Let's face it, our guy is soft as wet putty, easy meat for the Chamber of Commerce shills. A year ago this weekend he was tweeting out to reassure H-1B guest workers that, tweet:

Changes are soon coming which will bring both simplicity and certainty to your stay, including a potential path to citizenship.

End tweet.

My reaction to that at the time was: Yo, Mr President, those are not your voters, those are not your supporters. Those are the people being hired in as cheap labor to take your supporters' jobs. However long it took you to compose and send out that tweet, that's time away from what you should be doing: addressing American voters.

(That was my main reaction. My secondary reaction was weary dismay that Trump doesn't know where the hyphen goes in "H-1B." For crying out loud, man, you're the President. How are you going to control it if you can't even spell it?)

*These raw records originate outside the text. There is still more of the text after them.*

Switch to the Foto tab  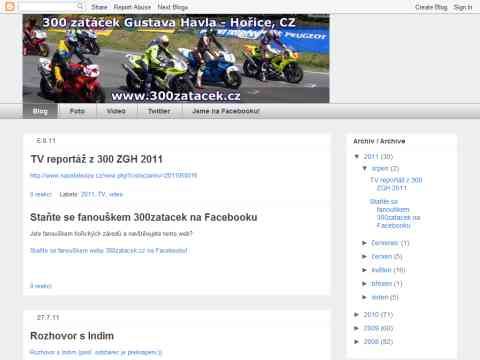tap(77, 111)
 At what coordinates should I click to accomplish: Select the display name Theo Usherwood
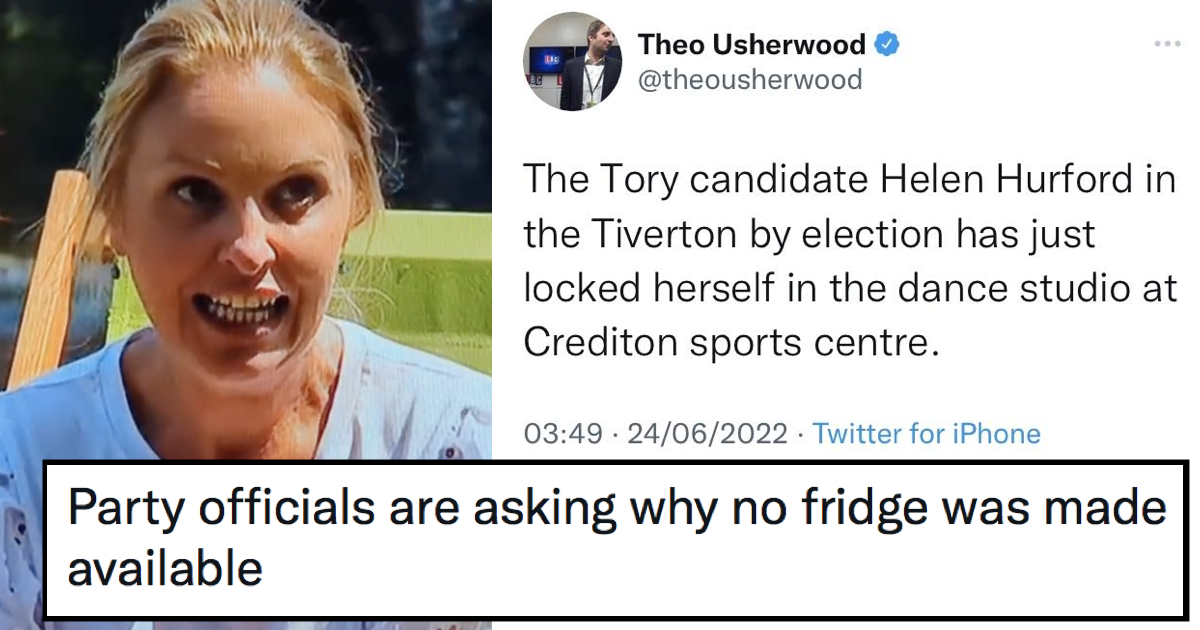(752, 43)
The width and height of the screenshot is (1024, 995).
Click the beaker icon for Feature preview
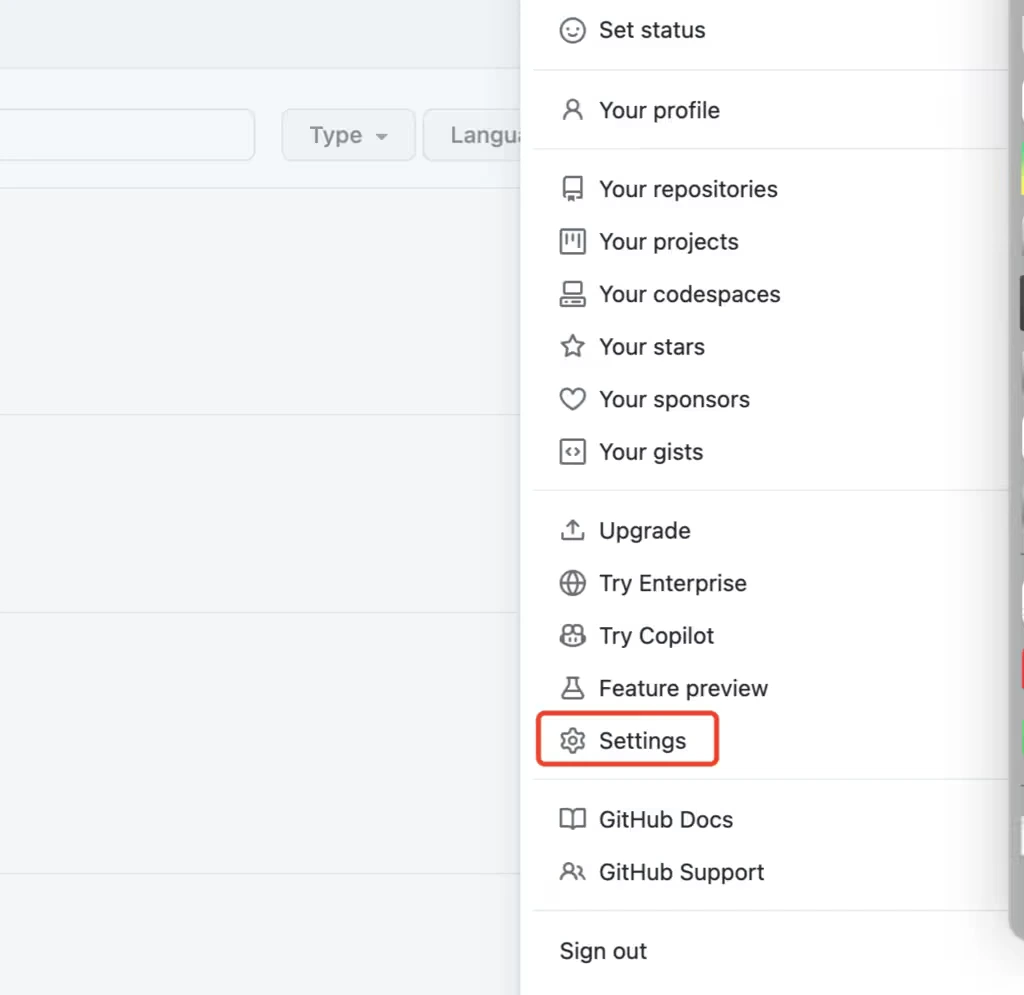coord(572,688)

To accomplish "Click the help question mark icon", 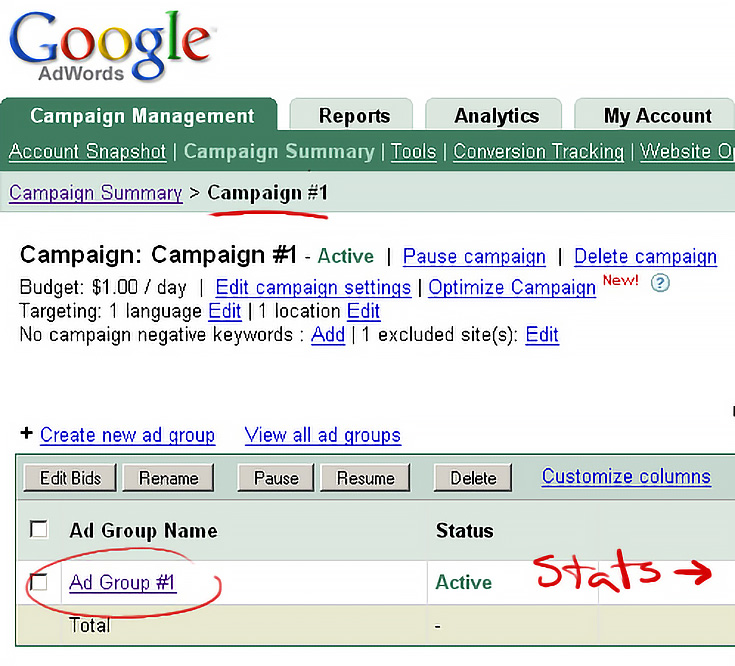I will (659, 283).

A great many other commentators reacted the same way to Trump's positioning himself as the Guest-Workers' President. Did he learn anything from those reactions?

Not a thing. Here he was a year later, just last Friday, talking to Laura Ingraham on the same topic. In case you didn't catch it, here's the relevant part.

[Clip.

LI:  We don't have a tight labor market. If we had a tight labor market we'd be seeing real increases in wages. I hear that your team is planning on advocating more foreign workers coming in for some of these high-tech companies. I'm very concerned about that, as are a lot of your supporters.

DT:  … concerned, and so is Mark Levin a little bit, and so is the great Lou Dobbs …

LI:  Yeah, we're concerned, because Americans … You ran on America First.

DT:  Lou Dobbs is concerned, too. But I'm saying: "Lou, here's the problem. I'm demanding that Japan and all these companies, countries that have these massive … we have trade deficits like nobody's ever seen before." I say, you've gotta open up. I call Prime Minister Abe, he's a friend of mine. I say, "Shinzo, you've gotta open up more plants in the United States," and they tell me, "We wanna do it, we wanna do it." They start opening, they can't get labor! We need help. Otherwise we could just say …

LI:  If they couldn't get labor, wages would be going up. Wages aren't going up.

DT:  Wages are going up.

LI:  Not in the high-tech industry. We're seeing a plateauing of wages.

DT:  They went up three percent and they went up two point nine percent. In the last two years wages have gone up more than they have in twenty-five years.

LI:  But for Google! Why reward Google? Google's working against you in this campaign.

DT:  I don't want to reward Google. I'm not a fan of Google [unintelligible] great companies, okay?

LI:  Those guys … all they want is low-skilled workers, Mr President, low-paid immigrants. You didn't run on bringing more foreign workers into the Unites States.

DT:  Some foreign workers … We have to allow smart people to stay in our country. You graduate Number One in your class at Harvard, you graduate from Wharton School of Finance …

LI:  Yeah; that's a small percentage of what they want.

DT:  No it's not. It's [unintelligible] …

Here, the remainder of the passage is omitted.